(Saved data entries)
◇ ◇ ◇ ◇
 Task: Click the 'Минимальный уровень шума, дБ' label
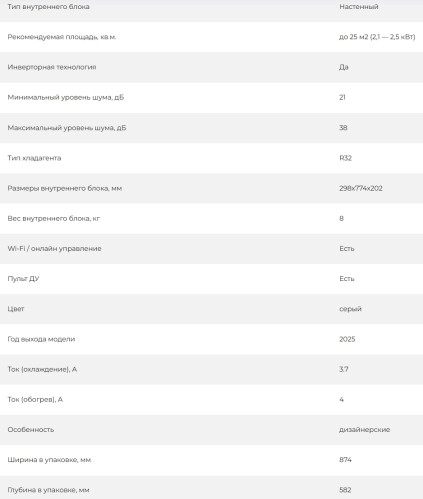[66, 97]
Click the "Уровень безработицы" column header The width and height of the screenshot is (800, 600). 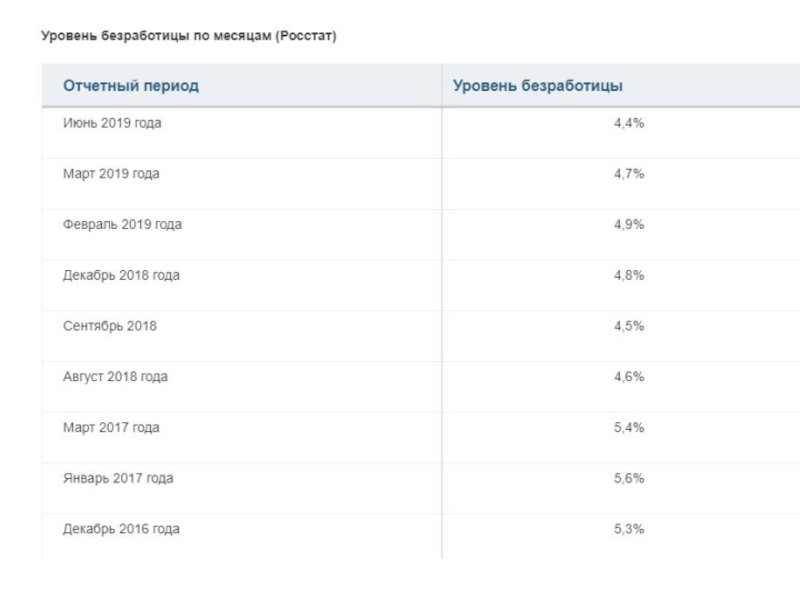click(538, 86)
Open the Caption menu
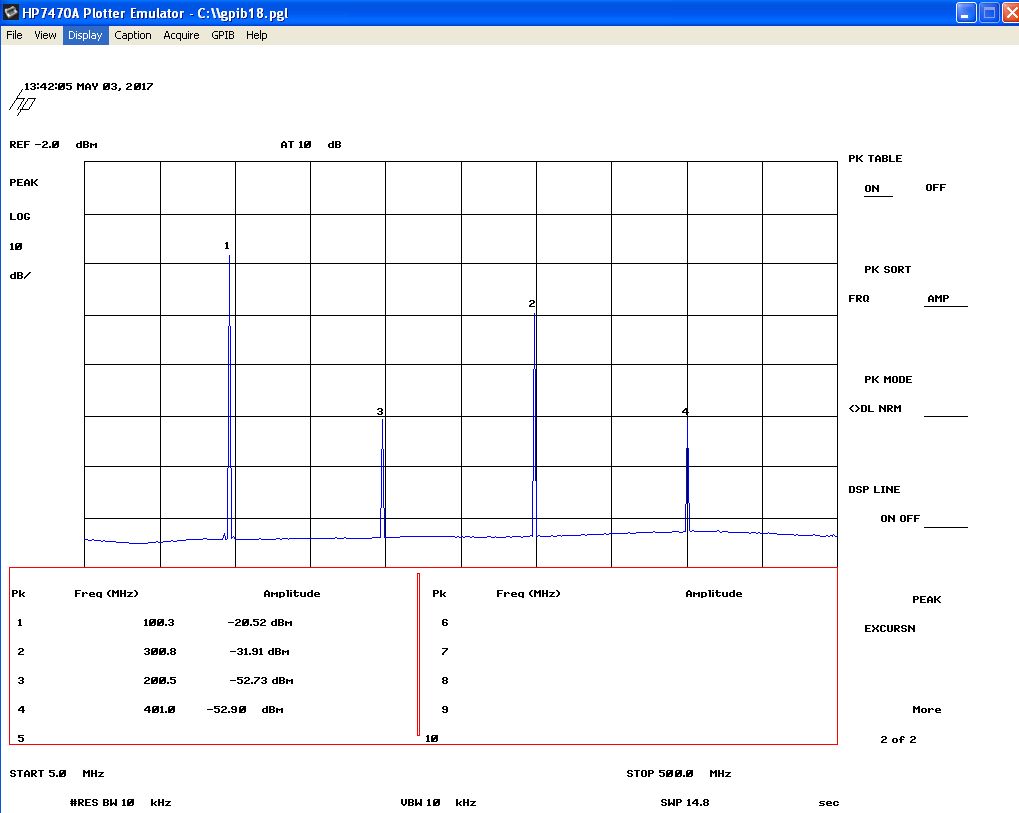The width and height of the screenshot is (1019, 813). (132, 35)
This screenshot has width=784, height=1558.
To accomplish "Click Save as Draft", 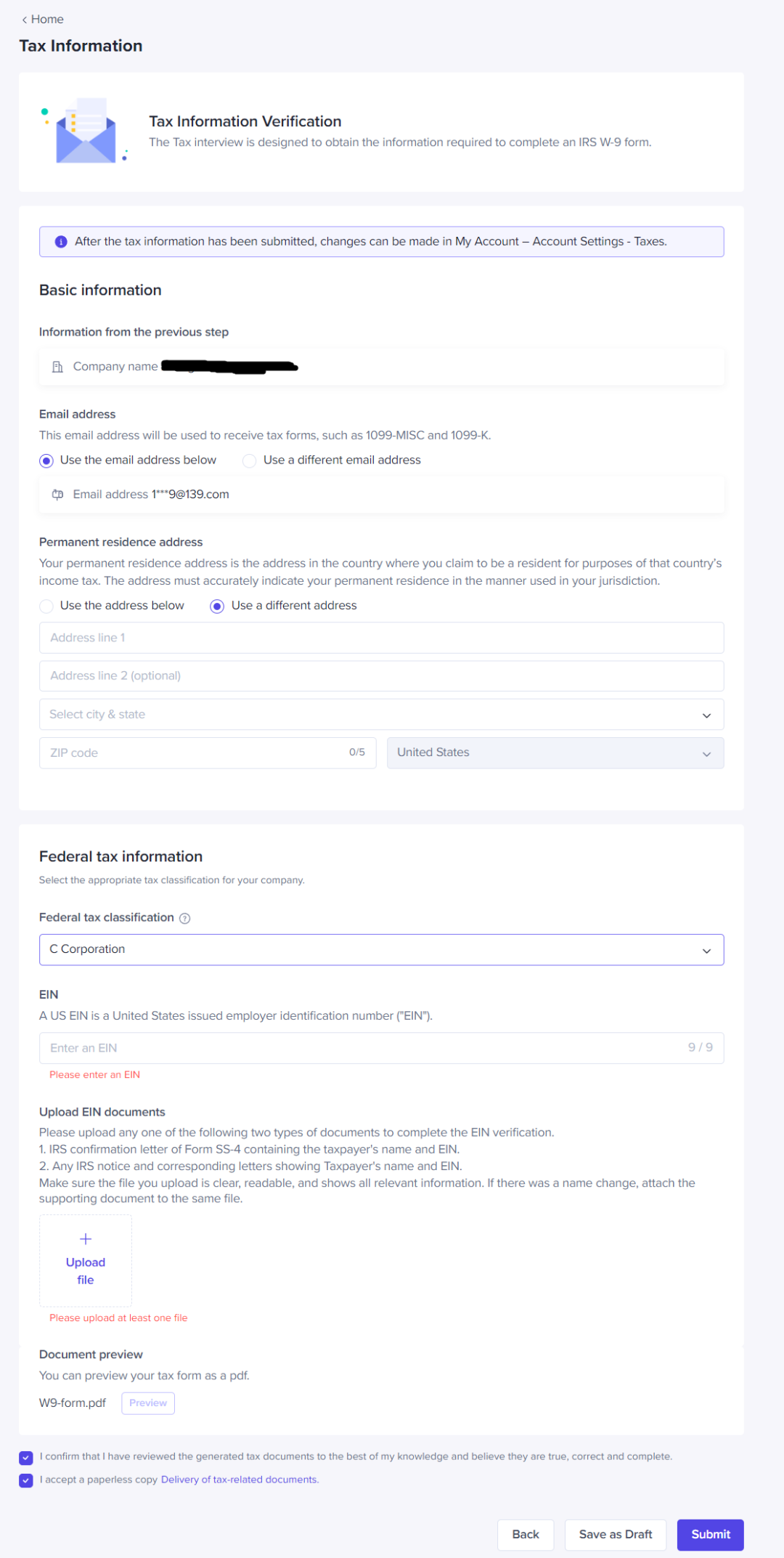I will coord(615,1534).
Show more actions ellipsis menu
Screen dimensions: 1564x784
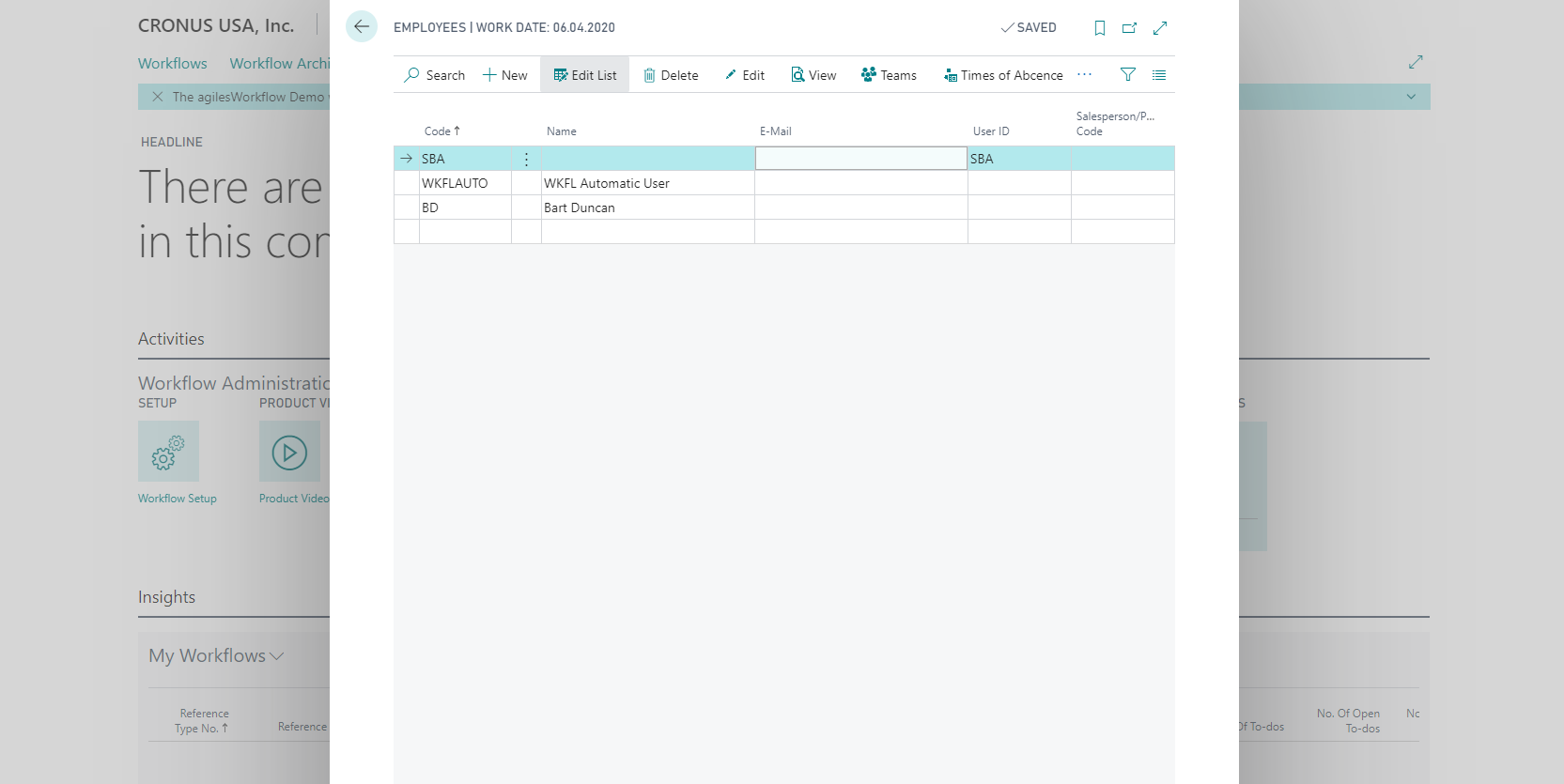pos(1085,74)
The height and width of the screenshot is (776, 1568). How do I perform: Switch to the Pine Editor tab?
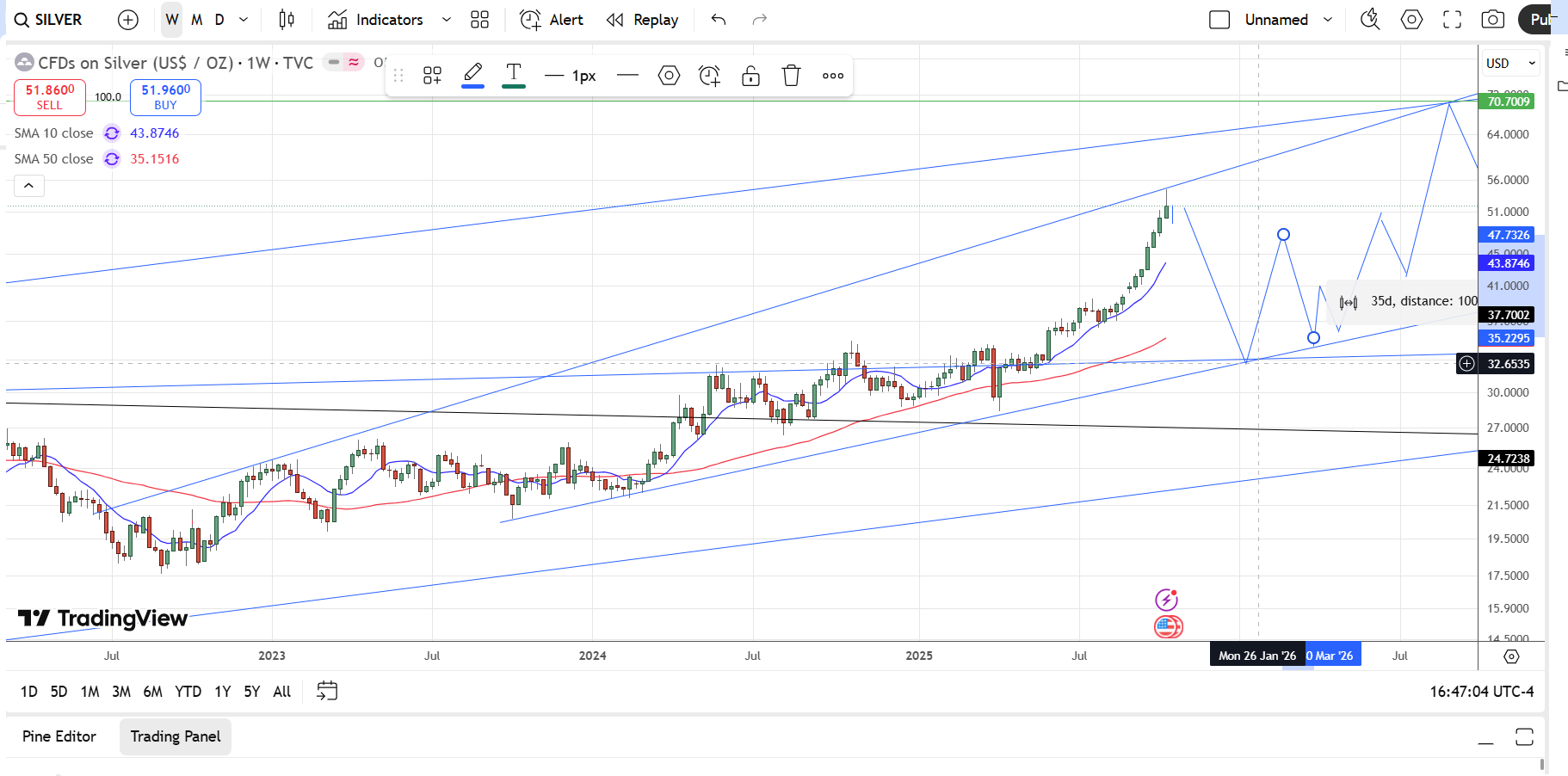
◇ ◇ ◇ ◇
> _EXERCISE DESCRIPTION_
Only what runs from the line containing "Show more actions ellipsis menu" through the end of the entries above should be extracted, exactly and without pictures.

> _RESULT OF THIS TASK_
Show more actions ellipsis menu
Screen dimensions: 1564x784
pos(1085,74)
The height and width of the screenshot is (776, 1568). How do I perform: Switch to the Pine Editor tab?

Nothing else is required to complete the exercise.